*What you have to do*.
Each entry should be duplicated exactly, with no line missing.

Segment Start: Given data

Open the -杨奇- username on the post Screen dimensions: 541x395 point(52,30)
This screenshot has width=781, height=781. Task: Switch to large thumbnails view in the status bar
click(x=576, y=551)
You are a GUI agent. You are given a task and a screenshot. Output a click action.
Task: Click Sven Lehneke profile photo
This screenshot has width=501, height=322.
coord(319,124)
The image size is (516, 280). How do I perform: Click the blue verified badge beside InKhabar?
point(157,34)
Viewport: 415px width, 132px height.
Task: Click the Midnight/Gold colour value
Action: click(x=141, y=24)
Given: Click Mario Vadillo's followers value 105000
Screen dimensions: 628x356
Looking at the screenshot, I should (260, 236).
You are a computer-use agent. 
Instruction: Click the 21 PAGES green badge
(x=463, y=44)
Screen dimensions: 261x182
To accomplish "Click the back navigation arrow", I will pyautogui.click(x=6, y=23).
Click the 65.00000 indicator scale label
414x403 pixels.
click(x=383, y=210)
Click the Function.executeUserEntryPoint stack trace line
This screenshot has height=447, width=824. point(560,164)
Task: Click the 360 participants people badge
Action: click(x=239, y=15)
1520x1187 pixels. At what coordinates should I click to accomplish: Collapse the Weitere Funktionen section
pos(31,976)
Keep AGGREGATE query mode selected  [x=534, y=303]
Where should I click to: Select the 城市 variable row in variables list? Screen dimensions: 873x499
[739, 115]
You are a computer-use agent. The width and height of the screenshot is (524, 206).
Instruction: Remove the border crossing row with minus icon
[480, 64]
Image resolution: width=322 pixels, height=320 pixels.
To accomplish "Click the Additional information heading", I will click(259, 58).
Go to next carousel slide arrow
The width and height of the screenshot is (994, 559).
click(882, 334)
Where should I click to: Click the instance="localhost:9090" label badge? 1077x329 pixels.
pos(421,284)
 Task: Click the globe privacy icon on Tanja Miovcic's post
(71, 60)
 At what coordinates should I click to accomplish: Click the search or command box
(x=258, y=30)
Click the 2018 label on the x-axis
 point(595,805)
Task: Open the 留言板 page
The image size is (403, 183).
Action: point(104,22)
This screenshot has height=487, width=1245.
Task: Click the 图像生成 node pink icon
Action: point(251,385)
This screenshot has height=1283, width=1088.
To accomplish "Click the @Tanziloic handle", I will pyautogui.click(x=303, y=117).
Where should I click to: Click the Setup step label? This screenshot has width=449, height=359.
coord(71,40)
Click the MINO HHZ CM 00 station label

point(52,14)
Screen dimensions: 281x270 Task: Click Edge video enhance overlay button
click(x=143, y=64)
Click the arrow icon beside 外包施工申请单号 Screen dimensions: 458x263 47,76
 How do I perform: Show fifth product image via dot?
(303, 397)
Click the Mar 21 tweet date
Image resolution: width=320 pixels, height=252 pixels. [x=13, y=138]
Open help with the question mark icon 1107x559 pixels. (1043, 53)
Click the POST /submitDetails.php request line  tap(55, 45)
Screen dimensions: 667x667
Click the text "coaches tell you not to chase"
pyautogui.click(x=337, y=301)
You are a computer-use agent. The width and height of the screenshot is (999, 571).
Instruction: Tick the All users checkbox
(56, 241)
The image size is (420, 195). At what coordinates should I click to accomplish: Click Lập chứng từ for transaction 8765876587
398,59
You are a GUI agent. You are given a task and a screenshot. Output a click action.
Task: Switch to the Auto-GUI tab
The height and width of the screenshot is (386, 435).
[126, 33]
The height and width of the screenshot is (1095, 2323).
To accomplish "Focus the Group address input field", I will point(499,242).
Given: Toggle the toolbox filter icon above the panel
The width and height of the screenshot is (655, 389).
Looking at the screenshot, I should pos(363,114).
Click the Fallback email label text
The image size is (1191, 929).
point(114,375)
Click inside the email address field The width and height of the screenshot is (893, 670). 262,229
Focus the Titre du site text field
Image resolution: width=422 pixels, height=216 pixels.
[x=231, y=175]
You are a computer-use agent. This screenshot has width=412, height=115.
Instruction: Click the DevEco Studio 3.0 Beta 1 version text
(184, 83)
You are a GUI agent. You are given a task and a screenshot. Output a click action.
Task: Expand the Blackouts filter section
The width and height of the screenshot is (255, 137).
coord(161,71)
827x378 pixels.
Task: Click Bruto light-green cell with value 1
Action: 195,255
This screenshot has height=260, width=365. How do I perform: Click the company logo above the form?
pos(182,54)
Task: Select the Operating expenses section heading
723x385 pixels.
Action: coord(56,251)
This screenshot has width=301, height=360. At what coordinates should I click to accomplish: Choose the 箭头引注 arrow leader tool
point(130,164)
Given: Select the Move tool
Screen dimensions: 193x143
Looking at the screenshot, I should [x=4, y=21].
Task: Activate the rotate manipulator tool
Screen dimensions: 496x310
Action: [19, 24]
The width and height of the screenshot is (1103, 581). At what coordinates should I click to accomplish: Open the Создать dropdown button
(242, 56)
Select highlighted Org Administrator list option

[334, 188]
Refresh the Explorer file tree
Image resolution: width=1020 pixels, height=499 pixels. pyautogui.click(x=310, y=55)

Segment End: Given data

*Result for this exercise*.
Open the -杨奇- username on the post Screen dimensions: 541x395 point(52,30)
This screenshot has width=781, height=781. Task: Switch to large thumbnails view in the status bar
click(x=576, y=551)
You are a GUI agent. You are given a task and a screenshot. Output a click action.
Task: Click Sven Lehneke profile photo
This screenshot has width=501, height=322.
coord(319,124)
The image size is (516, 280). How do I perform: Click the blue verified badge beside InKhabar?
point(157,34)
Viewport: 415px width, 132px height.
Task: Click the Midnight/Gold colour value
Action: click(x=141, y=24)
Given: Click Mario Vadillo's followers value 105000
Screen dimensions: 628x356
Looking at the screenshot, I should (260, 236).
You are a computer-use agent. 
Instruction: Click the 21 PAGES green badge
(x=463, y=44)
Screen dimensions: 261x182
To accomplish "Click the back navigation arrow", I will pyautogui.click(x=6, y=23).
Click the 65.00000 indicator scale label
414x403 pixels.
click(x=383, y=210)
Click the Function.executeUserEntryPoint stack trace line
This screenshot has height=447, width=824. point(560,164)
Task: Click the 360 participants people badge
Action: click(x=239, y=15)
1520x1187 pixels. At what coordinates should I click to accomplish: Collapse the Weitere Funktionen section
pos(31,976)
Keep AGGREGATE query mode selected  [x=534, y=303]
Where should I click to: Select the 城市 variable row in variables list? Screen dimensions: 873x499
[739, 115]
You are a computer-use agent. The width and height of the screenshot is (524, 206).
Instruction: Remove the border crossing row with minus icon
[480, 64]
Image resolution: width=322 pixels, height=320 pixels.
To accomplish "Click the Additional information heading", I will click(259, 58).
Go to next carousel slide arrow
The width and height of the screenshot is (994, 559).
click(882, 334)
Where should I click to: Click the instance="localhost:9090" label badge? 1077x329 pixels.
pos(421,284)
 Task: Click the globe privacy icon on Tanja Miovcic's post
(71, 60)
 At what coordinates should I click to accomplish: Click the search or command box
(x=258, y=30)
Click the 2018 label on the x-axis
 point(595,805)
Task: Open the 留言板 page
The image size is (403, 183).
Action: point(104,22)
This screenshot has height=487, width=1245.
Task: Click the 图像生成 node pink icon
Action: point(251,385)
This screenshot has height=1283, width=1088.
To accomplish "Click the @Tanziloic handle", I will pyautogui.click(x=303, y=117).
Where should I click to: Click the Setup step label? This screenshot has width=449, height=359.
coord(71,40)
Click the MINO HHZ CM 00 station label

point(52,14)
Screen dimensions: 281x270 Task: Click Edge video enhance overlay button
click(x=143, y=64)
Click the arrow icon beside 外包施工申请单号 Screen dimensions: 458x263 47,76
 How do I perform: Show fifth product image via dot?
(303, 397)
Click the Mar 21 tweet date
Image resolution: width=320 pixels, height=252 pixels. [x=13, y=138]
Open help with the question mark icon 1107x559 pixels. (1043, 53)
Click the POST /submitDetails.php request line  tap(55, 45)
Screen dimensions: 667x667
Click the text "coaches tell you not to chase"
pyautogui.click(x=337, y=301)
You are a computer-use agent. The width and height of the screenshot is (999, 571).
Instruction: Tick the All users checkbox
(56, 241)
The image size is (420, 195). At what coordinates should I click to accomplish: Click Lập chứng từ for transaction 8765876587
398,59
You are a GUI agent. You are given a task and a screenshot. Output a click action.
Task: Switch to the Auto-GUI tab
The height and width of the screenshot is (386, 435).
[126, 33]
The height and width of the screenshot is (1095, 2323).
To accomplish "Focus the Group address input field", I will point(499,242).
Given: Toggle the toolbox filter icon above the panel
The width and height of the screenshot is (655, 389).
Looking at the screenshot, I should pos(363,114).
Click the Fallback email label text
The image size is (1191, 929).
point(114,375)
Click inside the email address field The width and height of the screenshot is (893, 670). 262,229
Focus the Titre du site text field
Image resolution: width=422 pixels, height=216 pixels.
[x=231, y=175]
You are a computer-use agent. This screenshot has width=412, height=115.
Instruction: Click the DevEco Studio 3.0 Beta 1 version text
(184, 83)
You are a GUI agent. You are given a task and a screenshot. Output a click action.
Task: Expand the Blackouts filter section
The width and height of the screenshot is (255, 137).
coord(161,71)
827x378 pixels.
Task: Click Bruto light-green cell with value 1
Action: 195,255
This screenshot has height=260, width=365. How do I perform: Click the company logo above the form?
pos(182,54)
Task: Select the Operating expenses section heading
723x385 pixels.
Action: coord(56,251)
This screenshot has width=301, height=360. At what coordinates should I click to accomplish: Choose the 箭头引注 arrow leader tool
point(130,164)
Given: Select the Move tool
Screen dimensions: 193x143
Looking at the screenshot, I should [x=4, y=21].
Task: Activate the rotate manipulator tool
Screen dimensions: 496x310
Action: [19, 24]
The width and height of the screenshot is (1103, 581). At what coordinates should I click to accomplish: Open the Создать dropdown button
(242, 56)
Select highlighted Org Administrator list option

[334, 188]
Refresh the Explorer file tree
Image resolution: width=1020 pixels, height=499 pixels. pyautogui.click(x=310, y=55)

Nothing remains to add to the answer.